• [Work instructions]
Recast the listing lines starting at the line containing "Toggle Wniesienie, montaż" and ending at the last line of the listing as a JSON list of strings, one string per line, omitting blank lines.

[Element and text position data]
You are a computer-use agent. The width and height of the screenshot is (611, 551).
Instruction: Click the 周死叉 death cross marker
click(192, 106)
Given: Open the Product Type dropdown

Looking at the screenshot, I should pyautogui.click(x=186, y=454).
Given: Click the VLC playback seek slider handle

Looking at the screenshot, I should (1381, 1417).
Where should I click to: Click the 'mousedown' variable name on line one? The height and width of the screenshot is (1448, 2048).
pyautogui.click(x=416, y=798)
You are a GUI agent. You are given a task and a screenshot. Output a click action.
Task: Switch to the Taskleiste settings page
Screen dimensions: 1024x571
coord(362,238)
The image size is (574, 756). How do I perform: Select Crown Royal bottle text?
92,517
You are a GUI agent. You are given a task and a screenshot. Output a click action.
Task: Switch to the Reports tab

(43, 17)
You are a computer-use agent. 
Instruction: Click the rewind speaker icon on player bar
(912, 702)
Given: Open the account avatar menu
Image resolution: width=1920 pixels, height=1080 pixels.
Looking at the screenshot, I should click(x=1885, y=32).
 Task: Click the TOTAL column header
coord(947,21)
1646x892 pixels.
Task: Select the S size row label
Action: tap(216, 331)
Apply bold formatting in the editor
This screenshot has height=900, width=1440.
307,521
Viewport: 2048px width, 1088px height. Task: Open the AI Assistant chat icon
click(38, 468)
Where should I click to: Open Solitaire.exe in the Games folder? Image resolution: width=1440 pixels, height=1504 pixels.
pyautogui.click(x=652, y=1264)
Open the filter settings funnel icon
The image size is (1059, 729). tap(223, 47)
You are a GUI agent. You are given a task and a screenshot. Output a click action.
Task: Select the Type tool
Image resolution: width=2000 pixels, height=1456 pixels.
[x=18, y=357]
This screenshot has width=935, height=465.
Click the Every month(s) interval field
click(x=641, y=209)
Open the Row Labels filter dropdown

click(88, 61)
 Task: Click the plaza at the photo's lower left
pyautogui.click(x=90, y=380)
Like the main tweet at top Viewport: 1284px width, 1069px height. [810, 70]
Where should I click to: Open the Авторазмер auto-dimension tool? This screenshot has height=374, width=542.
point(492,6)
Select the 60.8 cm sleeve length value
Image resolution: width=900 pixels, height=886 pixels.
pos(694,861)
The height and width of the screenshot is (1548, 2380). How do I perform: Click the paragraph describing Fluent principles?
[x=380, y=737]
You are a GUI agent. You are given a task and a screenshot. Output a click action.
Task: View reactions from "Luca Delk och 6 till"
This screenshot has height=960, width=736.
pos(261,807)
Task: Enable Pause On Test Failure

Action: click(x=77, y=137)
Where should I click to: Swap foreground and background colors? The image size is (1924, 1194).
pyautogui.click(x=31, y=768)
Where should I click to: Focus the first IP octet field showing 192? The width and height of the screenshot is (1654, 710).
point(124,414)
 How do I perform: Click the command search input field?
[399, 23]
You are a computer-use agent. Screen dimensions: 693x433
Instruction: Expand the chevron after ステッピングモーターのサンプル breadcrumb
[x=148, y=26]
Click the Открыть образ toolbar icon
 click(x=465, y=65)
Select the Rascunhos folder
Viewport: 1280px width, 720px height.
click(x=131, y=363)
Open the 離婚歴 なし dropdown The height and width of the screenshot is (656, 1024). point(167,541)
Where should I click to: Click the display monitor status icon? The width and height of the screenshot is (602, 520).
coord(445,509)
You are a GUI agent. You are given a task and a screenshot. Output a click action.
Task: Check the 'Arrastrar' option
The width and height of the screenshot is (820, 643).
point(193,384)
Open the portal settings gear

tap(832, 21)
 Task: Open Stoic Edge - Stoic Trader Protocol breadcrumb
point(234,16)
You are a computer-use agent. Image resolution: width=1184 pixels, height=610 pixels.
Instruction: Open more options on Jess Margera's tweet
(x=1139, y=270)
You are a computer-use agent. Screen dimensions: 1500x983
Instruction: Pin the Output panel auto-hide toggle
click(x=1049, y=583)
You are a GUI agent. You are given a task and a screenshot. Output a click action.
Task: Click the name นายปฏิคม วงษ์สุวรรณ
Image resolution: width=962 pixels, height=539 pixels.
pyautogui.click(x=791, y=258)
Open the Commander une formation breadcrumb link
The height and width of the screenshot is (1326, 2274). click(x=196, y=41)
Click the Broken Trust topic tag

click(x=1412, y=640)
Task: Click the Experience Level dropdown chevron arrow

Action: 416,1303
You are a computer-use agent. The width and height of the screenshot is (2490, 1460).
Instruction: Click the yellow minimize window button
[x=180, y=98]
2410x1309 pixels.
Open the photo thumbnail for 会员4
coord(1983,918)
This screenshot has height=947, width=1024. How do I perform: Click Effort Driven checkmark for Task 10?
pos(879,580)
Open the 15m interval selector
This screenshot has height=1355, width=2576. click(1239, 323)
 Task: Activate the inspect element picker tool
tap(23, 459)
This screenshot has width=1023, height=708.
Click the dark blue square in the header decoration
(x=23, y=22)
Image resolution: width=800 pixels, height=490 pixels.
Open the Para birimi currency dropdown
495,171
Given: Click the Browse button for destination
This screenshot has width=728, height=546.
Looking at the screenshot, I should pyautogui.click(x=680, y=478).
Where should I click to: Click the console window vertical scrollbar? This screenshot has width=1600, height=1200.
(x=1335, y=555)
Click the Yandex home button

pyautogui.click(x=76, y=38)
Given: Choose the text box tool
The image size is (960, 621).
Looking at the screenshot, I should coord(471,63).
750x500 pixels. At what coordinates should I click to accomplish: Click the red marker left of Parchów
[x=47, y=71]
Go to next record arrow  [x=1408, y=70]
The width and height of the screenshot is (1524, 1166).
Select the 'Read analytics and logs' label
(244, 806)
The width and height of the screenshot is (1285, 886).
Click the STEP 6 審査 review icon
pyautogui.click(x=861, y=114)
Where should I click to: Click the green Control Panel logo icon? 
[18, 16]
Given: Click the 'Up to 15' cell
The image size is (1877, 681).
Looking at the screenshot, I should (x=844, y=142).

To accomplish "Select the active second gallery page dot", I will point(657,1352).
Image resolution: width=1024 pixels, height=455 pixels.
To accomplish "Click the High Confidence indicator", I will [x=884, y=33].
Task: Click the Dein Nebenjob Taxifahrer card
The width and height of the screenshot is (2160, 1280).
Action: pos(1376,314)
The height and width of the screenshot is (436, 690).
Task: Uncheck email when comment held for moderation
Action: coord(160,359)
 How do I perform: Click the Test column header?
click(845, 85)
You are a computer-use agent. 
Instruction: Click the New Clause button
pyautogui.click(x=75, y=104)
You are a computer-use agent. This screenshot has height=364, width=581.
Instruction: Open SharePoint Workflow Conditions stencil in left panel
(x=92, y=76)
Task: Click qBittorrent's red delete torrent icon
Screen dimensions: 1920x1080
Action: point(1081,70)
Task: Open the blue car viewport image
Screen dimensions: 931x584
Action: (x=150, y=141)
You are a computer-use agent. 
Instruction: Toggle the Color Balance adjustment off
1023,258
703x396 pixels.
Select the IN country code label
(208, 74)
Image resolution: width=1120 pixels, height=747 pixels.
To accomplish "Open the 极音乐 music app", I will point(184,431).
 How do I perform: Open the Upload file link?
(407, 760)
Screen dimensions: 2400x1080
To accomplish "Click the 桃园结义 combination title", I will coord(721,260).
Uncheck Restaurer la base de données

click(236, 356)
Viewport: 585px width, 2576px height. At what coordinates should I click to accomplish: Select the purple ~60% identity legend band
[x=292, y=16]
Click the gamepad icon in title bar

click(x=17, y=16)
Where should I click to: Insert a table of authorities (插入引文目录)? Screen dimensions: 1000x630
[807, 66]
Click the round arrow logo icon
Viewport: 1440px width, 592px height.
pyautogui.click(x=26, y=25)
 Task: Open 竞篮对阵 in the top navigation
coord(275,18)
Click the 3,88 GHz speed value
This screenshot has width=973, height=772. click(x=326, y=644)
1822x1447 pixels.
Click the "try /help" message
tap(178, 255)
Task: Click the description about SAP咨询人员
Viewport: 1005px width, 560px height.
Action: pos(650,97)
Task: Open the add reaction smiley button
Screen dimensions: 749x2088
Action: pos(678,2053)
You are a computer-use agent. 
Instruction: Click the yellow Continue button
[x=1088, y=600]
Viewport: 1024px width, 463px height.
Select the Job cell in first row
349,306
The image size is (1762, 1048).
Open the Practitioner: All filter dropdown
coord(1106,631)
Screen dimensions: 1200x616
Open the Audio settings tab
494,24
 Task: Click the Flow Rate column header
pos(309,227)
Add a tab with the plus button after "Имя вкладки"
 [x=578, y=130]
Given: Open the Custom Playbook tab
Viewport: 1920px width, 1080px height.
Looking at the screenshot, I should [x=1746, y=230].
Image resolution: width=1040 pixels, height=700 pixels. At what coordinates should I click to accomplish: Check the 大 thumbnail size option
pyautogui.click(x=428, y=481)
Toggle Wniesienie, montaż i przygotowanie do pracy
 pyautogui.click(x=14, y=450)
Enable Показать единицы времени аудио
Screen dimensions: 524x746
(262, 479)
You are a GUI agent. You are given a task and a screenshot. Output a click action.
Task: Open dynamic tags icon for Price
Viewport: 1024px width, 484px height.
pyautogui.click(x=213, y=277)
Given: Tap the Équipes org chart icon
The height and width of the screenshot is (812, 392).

• [Answer for this exercise]
[
  "Toggle Wniesienie, montaż i przygotowanie do pracy",
  " pyautogui.click(x=14, y=450)",
  "Enable Показать единицы времени аудио",
  "Screen dimensions: 524x746",
  "(262, 479)",
  "You are a GUI agent. You are given a task and a screenshot. Output a click action.",
  "Task: Open dynamic tags icon for Price",
  "Viewport: 1024px width, 484px height.",
  "pyautogui.click(x=213, y=277)",
  "Given: Tap the Équipes org chart icon",
  "The height and width of the screenshot is (812, 392)."
]